Reproduce the listing below without changes. Start at its first line and stop after the line containing "point(108,22)", including both of those lines.

** Begin RECORDS SUPPLIED **

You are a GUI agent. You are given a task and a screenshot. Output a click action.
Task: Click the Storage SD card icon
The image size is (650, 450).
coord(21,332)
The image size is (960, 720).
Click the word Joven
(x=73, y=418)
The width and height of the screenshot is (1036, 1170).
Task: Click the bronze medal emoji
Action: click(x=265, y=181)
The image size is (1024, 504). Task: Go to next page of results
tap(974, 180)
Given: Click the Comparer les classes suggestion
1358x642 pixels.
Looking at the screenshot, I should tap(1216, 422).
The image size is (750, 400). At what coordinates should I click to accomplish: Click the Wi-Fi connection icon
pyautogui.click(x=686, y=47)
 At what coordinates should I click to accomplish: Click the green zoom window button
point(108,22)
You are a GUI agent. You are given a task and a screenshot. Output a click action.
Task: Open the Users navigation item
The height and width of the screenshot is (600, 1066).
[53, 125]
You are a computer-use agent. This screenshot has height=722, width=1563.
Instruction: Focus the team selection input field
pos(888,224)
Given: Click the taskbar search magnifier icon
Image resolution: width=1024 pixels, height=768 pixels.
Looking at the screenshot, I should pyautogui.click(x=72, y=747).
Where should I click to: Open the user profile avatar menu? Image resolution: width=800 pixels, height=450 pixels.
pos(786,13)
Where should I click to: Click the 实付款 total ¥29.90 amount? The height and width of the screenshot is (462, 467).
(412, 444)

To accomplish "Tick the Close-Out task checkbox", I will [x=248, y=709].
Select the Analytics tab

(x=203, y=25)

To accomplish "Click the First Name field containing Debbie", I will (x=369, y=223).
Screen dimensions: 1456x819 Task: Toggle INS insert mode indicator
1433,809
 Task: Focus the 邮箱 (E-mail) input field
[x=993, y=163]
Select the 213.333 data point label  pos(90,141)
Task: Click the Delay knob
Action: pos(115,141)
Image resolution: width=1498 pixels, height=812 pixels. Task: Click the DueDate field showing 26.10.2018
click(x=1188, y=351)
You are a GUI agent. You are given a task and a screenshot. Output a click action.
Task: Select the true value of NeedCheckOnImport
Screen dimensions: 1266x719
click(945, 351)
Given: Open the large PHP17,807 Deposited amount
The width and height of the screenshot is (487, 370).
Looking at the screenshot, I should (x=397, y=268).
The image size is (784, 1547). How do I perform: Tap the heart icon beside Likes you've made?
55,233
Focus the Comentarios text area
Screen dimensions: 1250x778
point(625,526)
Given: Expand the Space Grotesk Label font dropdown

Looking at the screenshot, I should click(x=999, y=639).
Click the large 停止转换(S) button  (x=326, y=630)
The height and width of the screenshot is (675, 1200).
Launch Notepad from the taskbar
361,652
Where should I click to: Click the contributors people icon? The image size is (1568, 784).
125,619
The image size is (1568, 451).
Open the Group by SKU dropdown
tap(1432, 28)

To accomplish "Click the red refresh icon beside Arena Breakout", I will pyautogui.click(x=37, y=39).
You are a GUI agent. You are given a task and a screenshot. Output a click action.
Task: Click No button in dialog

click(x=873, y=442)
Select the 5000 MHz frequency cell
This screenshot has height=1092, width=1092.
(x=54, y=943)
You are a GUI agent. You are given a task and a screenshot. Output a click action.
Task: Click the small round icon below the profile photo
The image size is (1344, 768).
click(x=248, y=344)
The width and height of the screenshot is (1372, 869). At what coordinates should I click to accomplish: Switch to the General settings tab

** End RECORDS SUPPLIED **

RESULT BELOW:
You are a GUI agent. You are given a task and a screenshot. Output a click action.
Task: Click the Storage SD card icon
The image size is (650, 450).
coord(21,332)
The image size is (960, 720).
Click the word Joven
(x=73, y=418)
The width and height of the screenshot is (1036, 1170).
Task: Click the bronze medal emoji
Action: click(x=265, y=181)
The image size is (1024, 504). Task: Go to next page of results
tap(974, 180)
Given: Click the Comparer les classes suggestion
1358x642 pixels.
Looking at the screenshot, I should tap(1216, 422).
The image size is (750, 400). At what coordinates should I click to accomplish: Click the Wi-Fi connection icon
pyautogui.click(x=686, y=47)
 At what coordinates should I click to accomplish: Click the green zoom window button
point(108,22)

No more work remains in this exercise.